Segment Start: Task data

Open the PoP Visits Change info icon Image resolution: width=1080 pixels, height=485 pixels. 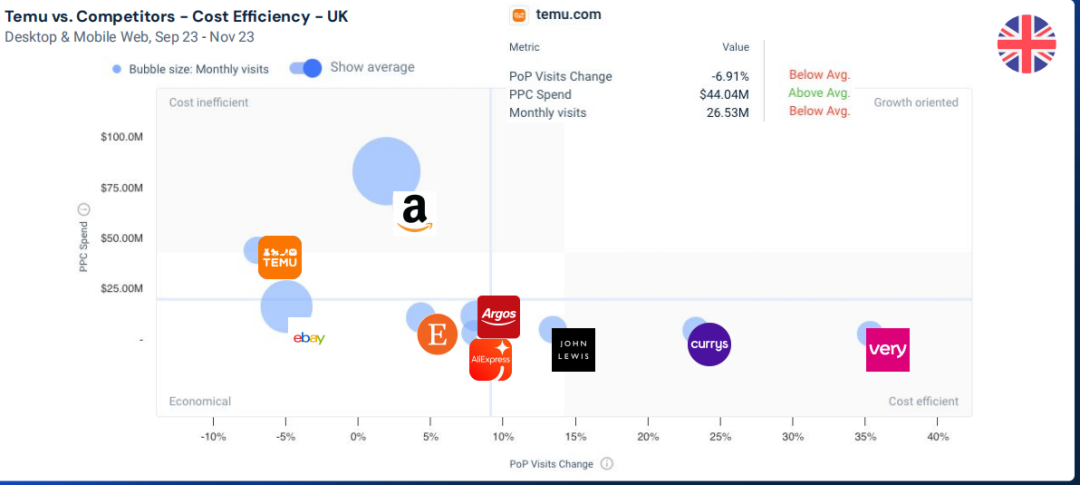click(607, 464)
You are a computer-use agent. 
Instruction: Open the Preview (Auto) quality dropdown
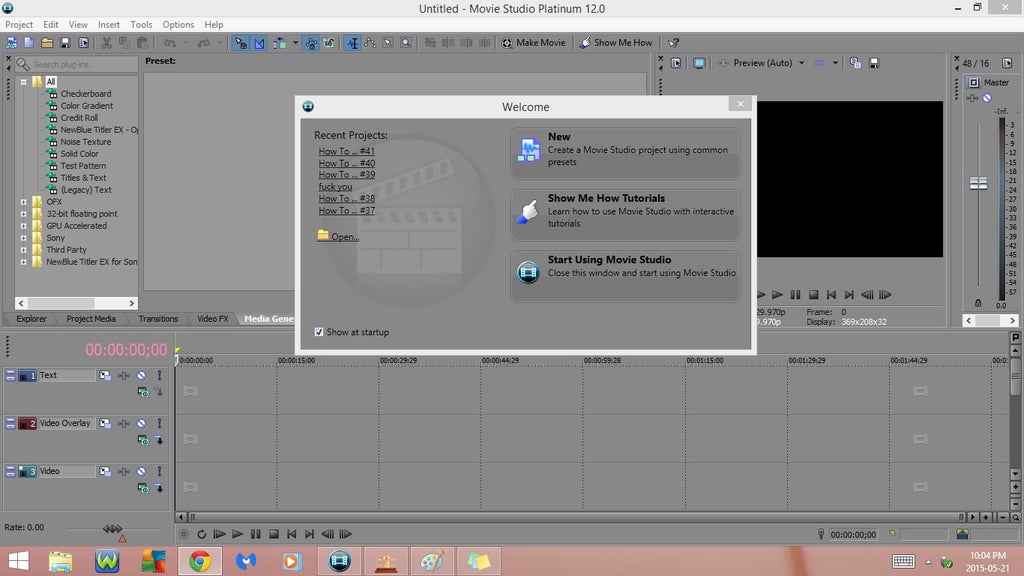[773, 62]
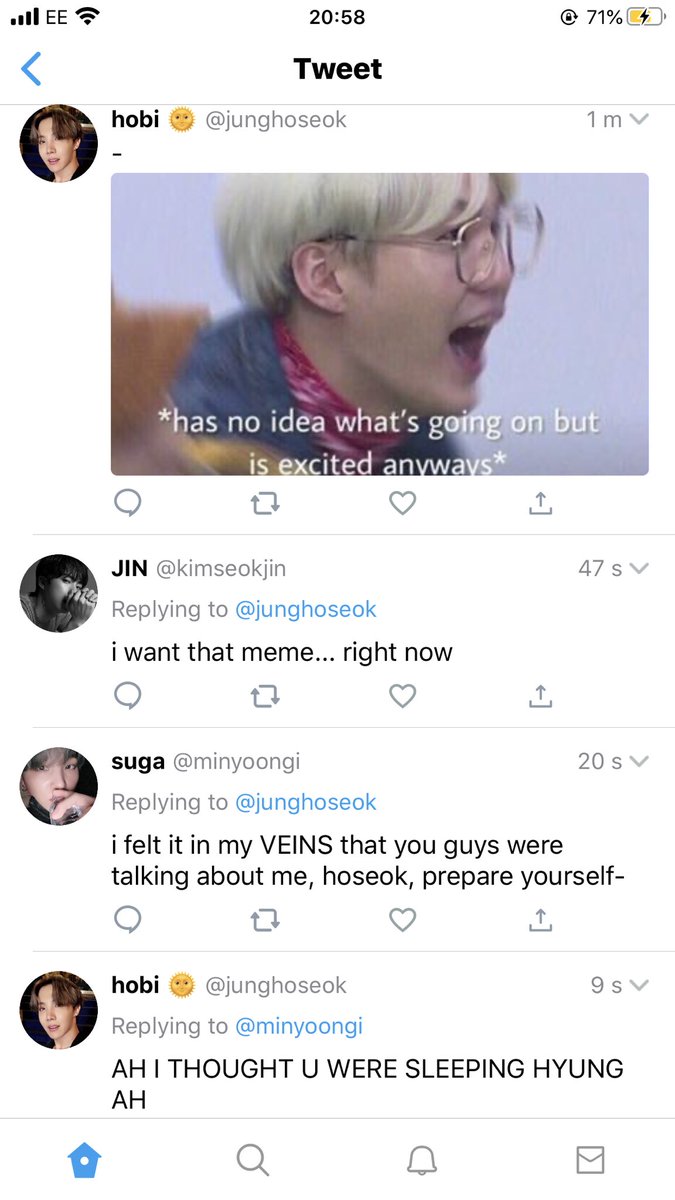The width and height of the screenshot is (675, 1200).
Task: Retweet hobi's meme image tweet
Action: (x=265, y=503)

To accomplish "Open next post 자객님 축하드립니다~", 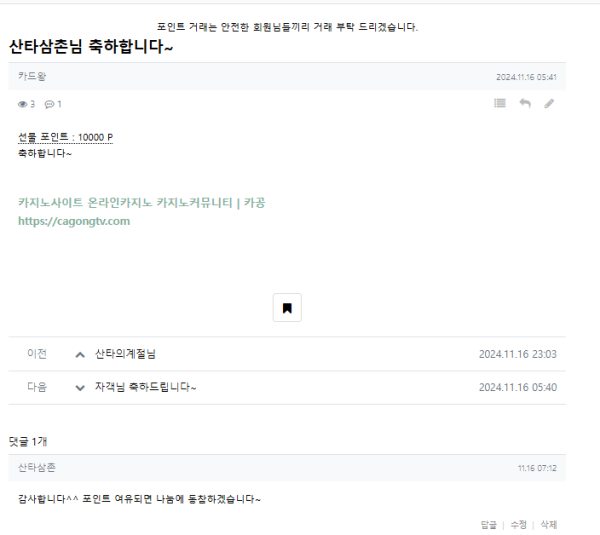I will click(145, 387).
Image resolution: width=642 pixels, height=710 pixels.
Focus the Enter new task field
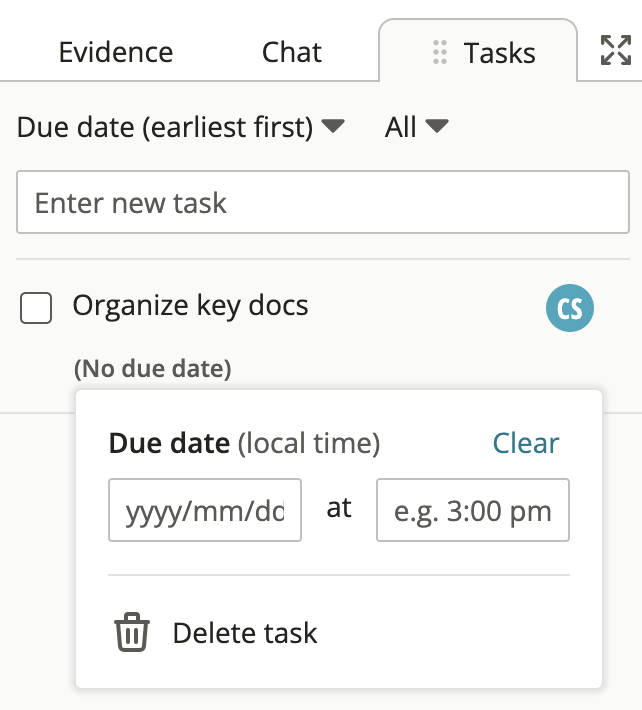(x=323, y=202)
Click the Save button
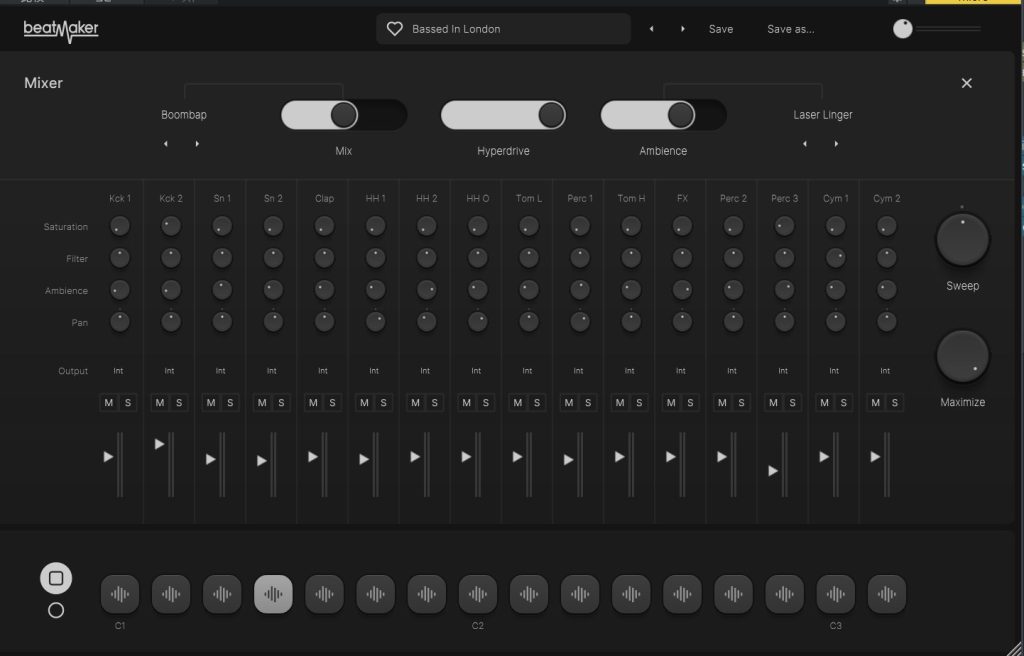This screenshot has height=656, width=1024. tap(720, 29)
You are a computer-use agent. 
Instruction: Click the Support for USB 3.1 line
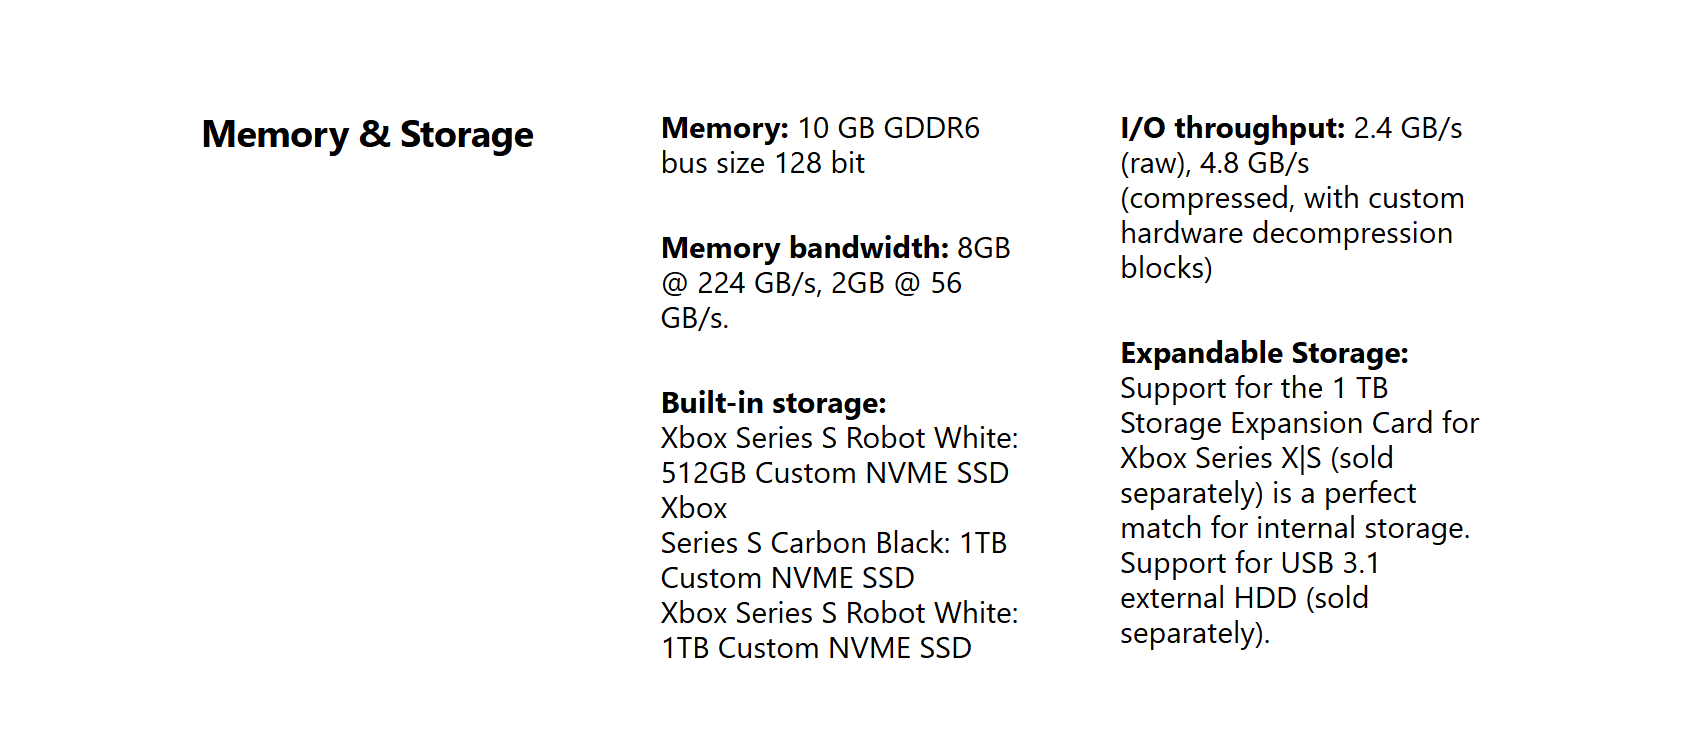click(1250, 563)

Segment End: Task data

# Requirement:
Please transcribe word for word the lines from the one bearing "Image resolution: width=642" through the last line of the records above, omitting the pictures.

# Your response:
Image resolution: width=642 pixels, height=710 pixels.
Focus the Enter new task field
(x=323, y=202)
Click the Save button
This screenshot has height=656, width=1024. tap(720, 29)
You are a computer-use agent. 
Instruction: Click the Support for USB 3.1 line
click(1250, 563)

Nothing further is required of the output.